- **Problem to solve**:
Both the line below containing "Viewport: 980px width, 378px height." and the line containing "Given: Switch to the Registration Form tab", along with every line between them, should be repeated exactly; no other line belongs in the answer.
━━━
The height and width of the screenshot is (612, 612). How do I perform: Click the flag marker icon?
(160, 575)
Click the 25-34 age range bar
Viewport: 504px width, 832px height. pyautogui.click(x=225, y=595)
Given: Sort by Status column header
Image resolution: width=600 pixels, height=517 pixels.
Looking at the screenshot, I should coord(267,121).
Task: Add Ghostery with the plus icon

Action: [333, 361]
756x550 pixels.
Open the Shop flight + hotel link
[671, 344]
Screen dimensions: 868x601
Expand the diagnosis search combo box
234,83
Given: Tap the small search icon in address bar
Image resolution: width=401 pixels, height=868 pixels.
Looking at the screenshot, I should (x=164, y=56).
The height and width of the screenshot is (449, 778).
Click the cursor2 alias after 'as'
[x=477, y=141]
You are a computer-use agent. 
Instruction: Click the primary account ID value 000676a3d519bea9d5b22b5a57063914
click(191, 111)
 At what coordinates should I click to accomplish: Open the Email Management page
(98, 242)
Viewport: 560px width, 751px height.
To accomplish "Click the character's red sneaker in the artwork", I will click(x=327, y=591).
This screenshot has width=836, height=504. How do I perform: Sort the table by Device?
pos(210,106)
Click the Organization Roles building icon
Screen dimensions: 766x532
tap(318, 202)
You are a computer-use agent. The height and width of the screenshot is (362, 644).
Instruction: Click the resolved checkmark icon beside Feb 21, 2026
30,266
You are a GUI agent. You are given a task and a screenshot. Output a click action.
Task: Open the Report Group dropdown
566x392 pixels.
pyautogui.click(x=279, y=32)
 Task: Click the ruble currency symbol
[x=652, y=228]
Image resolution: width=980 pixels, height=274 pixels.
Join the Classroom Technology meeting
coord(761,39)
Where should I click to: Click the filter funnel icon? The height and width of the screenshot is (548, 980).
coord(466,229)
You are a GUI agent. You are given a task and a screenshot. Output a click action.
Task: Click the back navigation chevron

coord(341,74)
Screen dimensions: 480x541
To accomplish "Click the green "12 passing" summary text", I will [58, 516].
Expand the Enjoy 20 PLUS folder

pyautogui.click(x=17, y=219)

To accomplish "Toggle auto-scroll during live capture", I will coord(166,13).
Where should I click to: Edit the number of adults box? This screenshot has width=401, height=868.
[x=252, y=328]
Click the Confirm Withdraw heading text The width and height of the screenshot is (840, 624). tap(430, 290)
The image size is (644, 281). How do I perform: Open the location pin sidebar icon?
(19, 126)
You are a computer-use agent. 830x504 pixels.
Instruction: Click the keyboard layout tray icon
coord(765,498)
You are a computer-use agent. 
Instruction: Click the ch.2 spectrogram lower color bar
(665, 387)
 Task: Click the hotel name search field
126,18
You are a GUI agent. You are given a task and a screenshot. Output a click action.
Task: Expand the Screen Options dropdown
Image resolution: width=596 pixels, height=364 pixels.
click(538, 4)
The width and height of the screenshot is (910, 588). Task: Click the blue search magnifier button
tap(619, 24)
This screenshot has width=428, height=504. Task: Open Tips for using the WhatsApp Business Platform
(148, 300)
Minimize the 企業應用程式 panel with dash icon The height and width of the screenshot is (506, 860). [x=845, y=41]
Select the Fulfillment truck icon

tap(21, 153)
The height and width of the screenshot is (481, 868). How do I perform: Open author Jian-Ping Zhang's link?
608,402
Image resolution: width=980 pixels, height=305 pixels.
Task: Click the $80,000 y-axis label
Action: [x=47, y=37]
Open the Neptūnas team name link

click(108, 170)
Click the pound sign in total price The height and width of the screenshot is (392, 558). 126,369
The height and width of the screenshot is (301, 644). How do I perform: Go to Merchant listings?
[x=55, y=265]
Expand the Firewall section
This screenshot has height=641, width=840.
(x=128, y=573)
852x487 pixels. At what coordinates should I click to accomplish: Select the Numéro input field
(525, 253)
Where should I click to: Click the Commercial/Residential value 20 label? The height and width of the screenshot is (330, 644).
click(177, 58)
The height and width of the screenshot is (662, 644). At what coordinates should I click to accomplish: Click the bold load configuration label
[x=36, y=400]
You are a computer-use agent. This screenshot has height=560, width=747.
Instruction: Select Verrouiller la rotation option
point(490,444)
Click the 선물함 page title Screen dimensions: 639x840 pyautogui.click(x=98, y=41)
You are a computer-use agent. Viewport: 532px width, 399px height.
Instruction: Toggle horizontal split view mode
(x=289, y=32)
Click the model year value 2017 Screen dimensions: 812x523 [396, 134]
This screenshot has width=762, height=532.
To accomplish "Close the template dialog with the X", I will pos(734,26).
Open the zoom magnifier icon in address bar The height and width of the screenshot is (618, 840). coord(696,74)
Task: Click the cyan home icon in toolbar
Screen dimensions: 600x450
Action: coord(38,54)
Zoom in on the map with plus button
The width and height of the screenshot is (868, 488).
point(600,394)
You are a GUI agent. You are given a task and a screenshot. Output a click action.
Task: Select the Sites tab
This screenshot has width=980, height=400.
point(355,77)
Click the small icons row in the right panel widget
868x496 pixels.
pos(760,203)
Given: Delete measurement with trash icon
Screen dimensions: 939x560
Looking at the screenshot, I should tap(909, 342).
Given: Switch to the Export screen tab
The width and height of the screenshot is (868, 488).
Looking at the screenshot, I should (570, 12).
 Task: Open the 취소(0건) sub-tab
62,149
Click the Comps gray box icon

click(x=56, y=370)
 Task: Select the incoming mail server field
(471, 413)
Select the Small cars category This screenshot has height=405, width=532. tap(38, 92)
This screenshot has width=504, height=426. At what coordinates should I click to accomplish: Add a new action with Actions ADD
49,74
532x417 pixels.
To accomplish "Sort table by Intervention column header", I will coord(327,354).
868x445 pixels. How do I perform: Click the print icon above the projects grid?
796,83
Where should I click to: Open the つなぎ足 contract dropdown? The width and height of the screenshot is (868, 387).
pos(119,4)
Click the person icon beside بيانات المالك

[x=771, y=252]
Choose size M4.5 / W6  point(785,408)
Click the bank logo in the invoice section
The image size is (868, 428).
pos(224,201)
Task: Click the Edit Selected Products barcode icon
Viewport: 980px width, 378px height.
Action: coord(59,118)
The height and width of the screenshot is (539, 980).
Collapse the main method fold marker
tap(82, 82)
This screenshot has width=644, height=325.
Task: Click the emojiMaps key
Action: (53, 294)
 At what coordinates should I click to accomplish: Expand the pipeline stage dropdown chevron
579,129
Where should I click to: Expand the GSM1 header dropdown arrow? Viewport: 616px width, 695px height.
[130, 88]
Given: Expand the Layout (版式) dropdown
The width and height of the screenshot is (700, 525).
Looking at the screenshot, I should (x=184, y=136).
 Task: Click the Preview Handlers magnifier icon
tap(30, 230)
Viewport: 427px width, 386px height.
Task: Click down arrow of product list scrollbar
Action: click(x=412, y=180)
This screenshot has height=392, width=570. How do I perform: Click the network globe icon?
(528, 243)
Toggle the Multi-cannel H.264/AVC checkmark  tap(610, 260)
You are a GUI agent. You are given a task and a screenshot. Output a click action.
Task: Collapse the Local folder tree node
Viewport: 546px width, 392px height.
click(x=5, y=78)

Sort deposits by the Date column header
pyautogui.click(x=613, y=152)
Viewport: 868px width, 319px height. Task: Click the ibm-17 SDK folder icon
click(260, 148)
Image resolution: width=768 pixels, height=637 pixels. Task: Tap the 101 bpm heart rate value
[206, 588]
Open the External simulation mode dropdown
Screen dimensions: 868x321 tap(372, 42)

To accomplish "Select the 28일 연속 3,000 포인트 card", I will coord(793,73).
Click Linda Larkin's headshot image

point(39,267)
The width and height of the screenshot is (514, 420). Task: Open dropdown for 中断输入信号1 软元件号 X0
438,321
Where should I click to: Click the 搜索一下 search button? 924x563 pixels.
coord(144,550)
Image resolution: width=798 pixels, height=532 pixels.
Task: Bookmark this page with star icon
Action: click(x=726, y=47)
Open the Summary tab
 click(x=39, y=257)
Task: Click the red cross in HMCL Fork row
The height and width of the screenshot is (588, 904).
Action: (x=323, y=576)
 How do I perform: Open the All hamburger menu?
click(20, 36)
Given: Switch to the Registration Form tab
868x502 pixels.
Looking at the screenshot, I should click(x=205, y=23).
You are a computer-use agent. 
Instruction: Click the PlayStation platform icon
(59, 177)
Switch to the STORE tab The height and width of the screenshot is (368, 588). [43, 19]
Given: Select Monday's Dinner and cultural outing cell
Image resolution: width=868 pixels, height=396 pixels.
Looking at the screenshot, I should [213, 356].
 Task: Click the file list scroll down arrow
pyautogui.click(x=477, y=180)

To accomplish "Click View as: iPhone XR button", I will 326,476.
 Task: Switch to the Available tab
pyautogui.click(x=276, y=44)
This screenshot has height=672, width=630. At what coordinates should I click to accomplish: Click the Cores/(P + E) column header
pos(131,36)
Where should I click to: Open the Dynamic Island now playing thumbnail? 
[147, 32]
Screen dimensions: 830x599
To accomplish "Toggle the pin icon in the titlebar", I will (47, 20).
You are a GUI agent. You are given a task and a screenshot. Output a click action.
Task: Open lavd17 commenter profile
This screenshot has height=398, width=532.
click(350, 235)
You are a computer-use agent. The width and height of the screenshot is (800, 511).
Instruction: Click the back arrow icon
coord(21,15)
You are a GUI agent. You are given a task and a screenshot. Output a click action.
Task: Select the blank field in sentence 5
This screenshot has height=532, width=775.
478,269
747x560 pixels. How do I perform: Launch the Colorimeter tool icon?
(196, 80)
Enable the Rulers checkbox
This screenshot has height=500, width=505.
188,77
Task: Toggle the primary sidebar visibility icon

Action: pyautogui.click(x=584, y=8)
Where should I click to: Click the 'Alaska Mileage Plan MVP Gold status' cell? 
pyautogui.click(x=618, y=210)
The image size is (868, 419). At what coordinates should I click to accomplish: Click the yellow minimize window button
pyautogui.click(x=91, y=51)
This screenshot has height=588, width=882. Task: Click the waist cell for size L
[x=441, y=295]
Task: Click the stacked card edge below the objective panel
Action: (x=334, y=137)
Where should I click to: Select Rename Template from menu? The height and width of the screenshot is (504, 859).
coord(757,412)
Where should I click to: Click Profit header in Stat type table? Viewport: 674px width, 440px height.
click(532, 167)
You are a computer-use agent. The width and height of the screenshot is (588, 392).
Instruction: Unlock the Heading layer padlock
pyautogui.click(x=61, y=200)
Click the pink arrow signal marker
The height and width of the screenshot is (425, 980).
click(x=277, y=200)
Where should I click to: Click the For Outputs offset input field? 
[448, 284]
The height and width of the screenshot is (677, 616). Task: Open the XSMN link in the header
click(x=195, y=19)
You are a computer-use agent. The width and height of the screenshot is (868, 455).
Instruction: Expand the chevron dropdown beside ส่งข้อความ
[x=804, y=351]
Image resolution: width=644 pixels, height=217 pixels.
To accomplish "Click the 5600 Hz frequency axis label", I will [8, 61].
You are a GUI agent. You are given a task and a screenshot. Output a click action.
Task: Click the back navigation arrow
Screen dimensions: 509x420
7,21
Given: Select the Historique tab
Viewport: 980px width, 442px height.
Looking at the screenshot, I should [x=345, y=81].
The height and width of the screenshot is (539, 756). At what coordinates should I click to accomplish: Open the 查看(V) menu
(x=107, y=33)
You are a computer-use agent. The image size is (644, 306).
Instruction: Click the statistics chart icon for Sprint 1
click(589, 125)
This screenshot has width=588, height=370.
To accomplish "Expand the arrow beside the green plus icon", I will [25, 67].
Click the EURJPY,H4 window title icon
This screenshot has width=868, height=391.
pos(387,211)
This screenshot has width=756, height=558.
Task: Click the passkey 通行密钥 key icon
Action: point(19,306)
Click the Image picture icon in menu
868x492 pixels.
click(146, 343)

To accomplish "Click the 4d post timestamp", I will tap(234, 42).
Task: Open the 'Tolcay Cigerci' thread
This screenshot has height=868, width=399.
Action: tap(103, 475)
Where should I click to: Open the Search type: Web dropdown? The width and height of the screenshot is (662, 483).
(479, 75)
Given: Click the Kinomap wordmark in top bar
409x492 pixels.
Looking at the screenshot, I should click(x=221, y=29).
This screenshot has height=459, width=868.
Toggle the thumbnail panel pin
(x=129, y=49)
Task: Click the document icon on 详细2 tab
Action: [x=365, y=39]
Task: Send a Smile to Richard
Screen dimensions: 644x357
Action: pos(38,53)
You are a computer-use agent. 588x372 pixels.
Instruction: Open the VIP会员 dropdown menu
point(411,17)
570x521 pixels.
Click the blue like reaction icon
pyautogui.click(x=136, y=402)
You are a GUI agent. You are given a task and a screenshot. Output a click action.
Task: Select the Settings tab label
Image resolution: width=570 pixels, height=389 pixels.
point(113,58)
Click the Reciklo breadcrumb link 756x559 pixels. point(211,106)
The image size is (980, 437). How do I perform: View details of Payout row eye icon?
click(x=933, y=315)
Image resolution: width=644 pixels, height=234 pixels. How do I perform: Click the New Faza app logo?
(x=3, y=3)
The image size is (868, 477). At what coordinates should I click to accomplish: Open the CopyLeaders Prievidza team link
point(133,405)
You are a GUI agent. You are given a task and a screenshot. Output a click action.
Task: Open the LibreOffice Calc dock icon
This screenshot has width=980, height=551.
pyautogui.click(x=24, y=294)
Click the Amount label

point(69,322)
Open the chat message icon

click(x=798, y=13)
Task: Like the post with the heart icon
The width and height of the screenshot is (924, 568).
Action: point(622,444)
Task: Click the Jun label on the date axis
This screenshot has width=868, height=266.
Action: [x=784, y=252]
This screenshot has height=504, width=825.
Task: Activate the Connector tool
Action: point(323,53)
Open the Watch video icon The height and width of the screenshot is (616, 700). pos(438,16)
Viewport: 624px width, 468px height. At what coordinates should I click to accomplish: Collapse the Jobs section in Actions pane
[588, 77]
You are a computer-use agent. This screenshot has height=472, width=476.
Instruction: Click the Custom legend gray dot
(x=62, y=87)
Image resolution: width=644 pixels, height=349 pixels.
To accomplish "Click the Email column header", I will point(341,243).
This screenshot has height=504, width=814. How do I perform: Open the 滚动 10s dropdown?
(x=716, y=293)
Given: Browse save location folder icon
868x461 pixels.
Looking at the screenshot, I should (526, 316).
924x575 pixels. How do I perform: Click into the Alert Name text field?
━━━
- **Solution to the exercise**:
Viewport: 980px width, 378px height.
Action: coord(59,118)
The height and width of the screenshot is (539, 980).
Collapse the main method fold marker
tap(82, 82)
This screenshot has width=644, height=325.
Task: Click the emojiMaps key
Action: (53, 294)
 At what coordinates should I click to accomplish: Expand the pipeline stage dropdown chevron
579,129
Where should I click to: Expand the GSM1 header dropdown arrow? Viewport: 616px width, 695px height.
[130, 88]
Given: Expand the Layout (版式) dropdown
The width and height of the screenshot is (700, 525).
Looking at the screenshot, I should (x=184, y=136).
 Task: Click the Preview Handlers magnifier icon
tap(30, 230)
Viewport: 427px width, 386px height.
Task: Click down arrow of product list scrollbar
Action: click(x=412, y=180)
This screenshot has height=392, width=570. How do I perform: Click the network globe icon?
(528, 243)
Toggle the Multi-cannel H.264/AVC checkmark  tap(610, 260)
You are a GUI agent. You are given a task and a screenshot. Output a click action.
Task: Collapse the Local folder tree node
Viewport: 546px width, 392px height.
click(x=5, y=78)

Sort deposits by the Date column header
pyautogui.click(x=613, y=152)
Viewport: 868px width, 319px height. Task: Click the ibm-17 SDK folder icon
click(260, 148)
Image resolution: width=768 pixels, height=637 pixels. Task: Tap the 101 bpm heart rate value
[206, 588]
Open the External simulation mode dropdown
Screen dimensions: 868x321 tap(372, 42)

To accomplish "Select the 28일 연속 3,000 포인트 card", I will coord(793,73).
Click Linda Larkin's headshot image

point(39,267)
The width and height of the screenshot is (514, 420). Task: Open dropdown for 中断输入信号1 软元件号 X0
438,321
Where should I click to: Click the 搜索一下 search button? 924x563 pixels.
coord(144,550)
Image resolution: width=798 pixels, height=532 pixels.
Task: Bookmark this page with star icon
Action: click(x=726, y=47)
Open the Summary tab
 click(x=39, y=257)
Task: Click the red cross in HMCL Fork row
The height and width of the screenshot is (588, 904).
Action: (x=323, y=576)
 How do I perform: Open the All hamburger menu?
click(20, 36)
Given: Switch to the Registration Form tab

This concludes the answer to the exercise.